I heard that Steelhead skeins from the Grand River work excellent!!

At least that's what my Elton John lookalike friend they call Diztortion said.


----------



## diztortion (Sep 6, 2009)

Roger That said:


> I heard that Steelhead skeins from the Grand River work excellent!!
> 
> At least that's what my Elton John lookalike friend they call Diztortion said.

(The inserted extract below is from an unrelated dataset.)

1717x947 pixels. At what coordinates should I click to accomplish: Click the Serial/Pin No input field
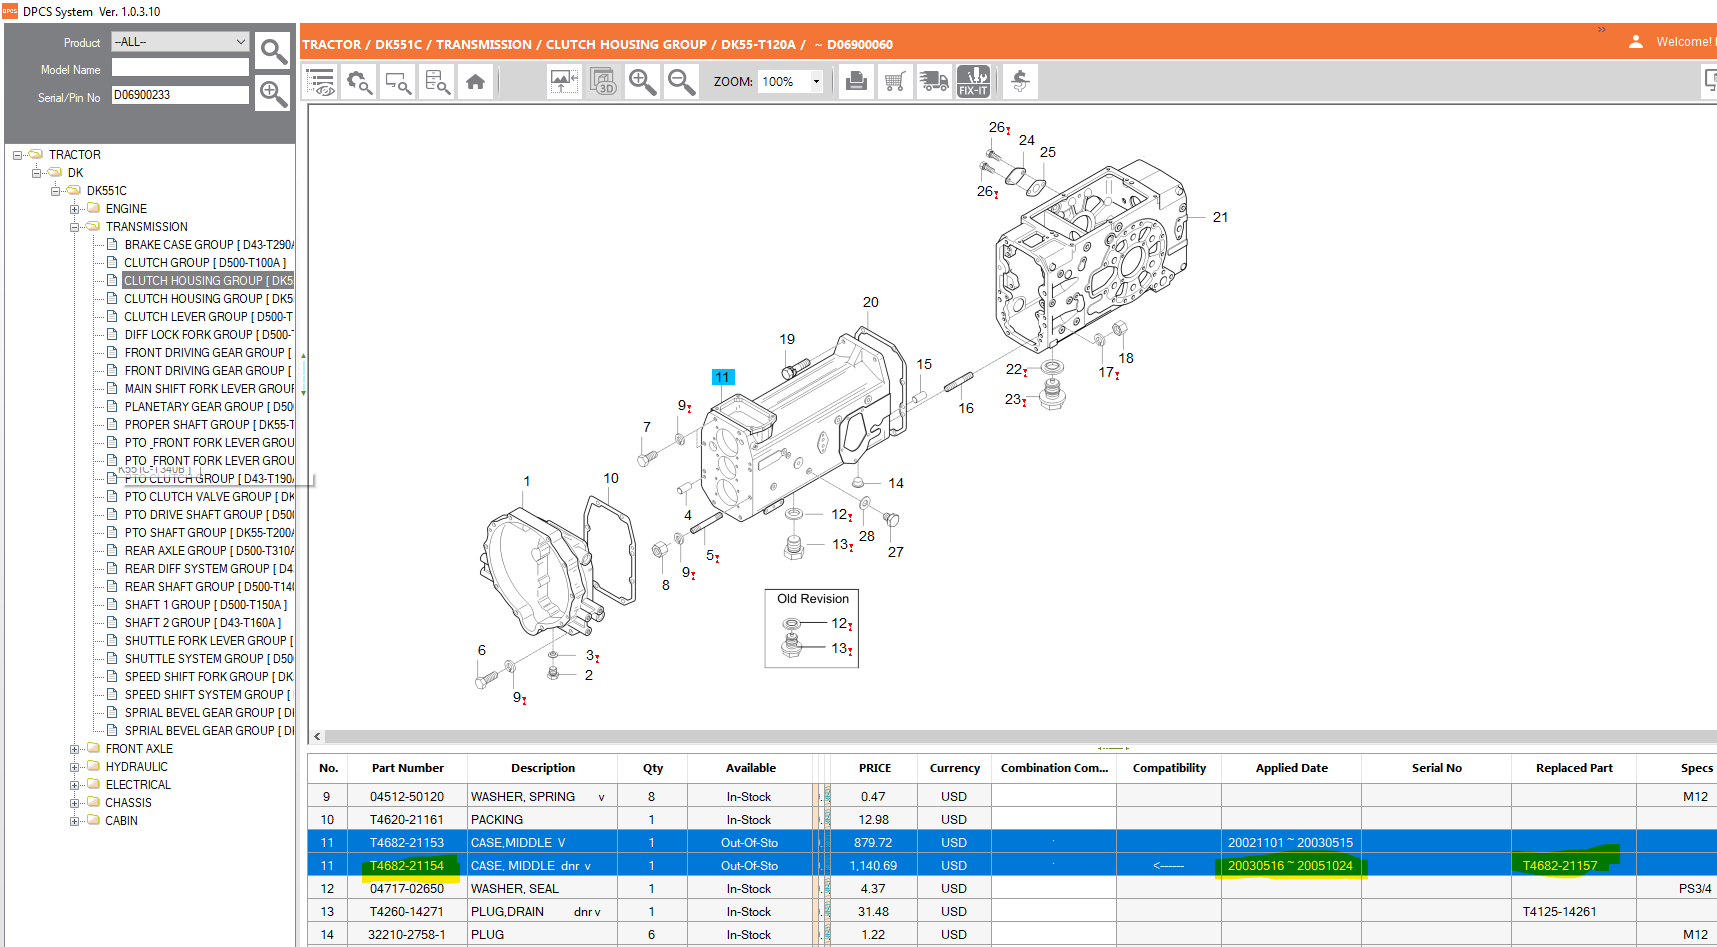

Freezer burnt is perfection.


----------



## Catfishingfreak (Sep 6, 2008)

The bigger flats are starting to pre-spawn. We have 4 rods out on the boat and two have cut bait and the other two have live bait. Most think that the flats like live bait over cut bait. Out of the 26 flats we caught this year so far only 4 have been caught on live bait the rest on cut and we catch 80% of them in the mornings from 4-10 am.


----------



## diztortion (Sep 6, 2009)

That's a nice channel the woman is holding... Awesome!


----------



## Multispeciestamer (Jan 27, 2010)

Catfishingfreak said:


> The bigger flats are starting to pre-spawn. We have 4 rods out on the boat and two have cut bait and the other two have live bait. Most think that the flats like live bait over cut bait. Out of the 26 flats we caught this year so far only 4 have been caught on live bait the rest on cut and we catch 80% of them in the mornings from 4-10 am.

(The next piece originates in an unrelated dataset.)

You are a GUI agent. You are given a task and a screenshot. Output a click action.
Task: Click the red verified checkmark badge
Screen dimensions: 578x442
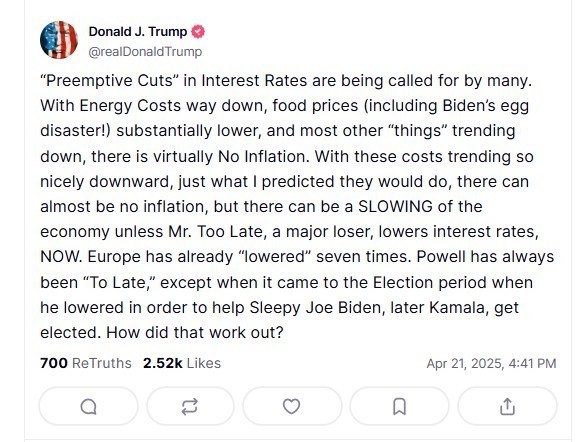[x=198, y=32]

 Very nice indeed! wish I could fish mornings for them, but schedule does not allow for it most days.


----------



## limpinglogan (Sep 23, 2009)

Catfishing freak...I always see you guys when I am beating the bank by where you fish. 

I want catch to those giant cats!


----------



## Trout King (May 1, 2002)

diztortion said:


> Freezer burnt is perfection.


steelhead skein for catfish?!!!? what kind of heathens are you! 

btw flatheads are incredibly preditory...live bluegill work GREAT.
_Posted via Mobile Device_


----------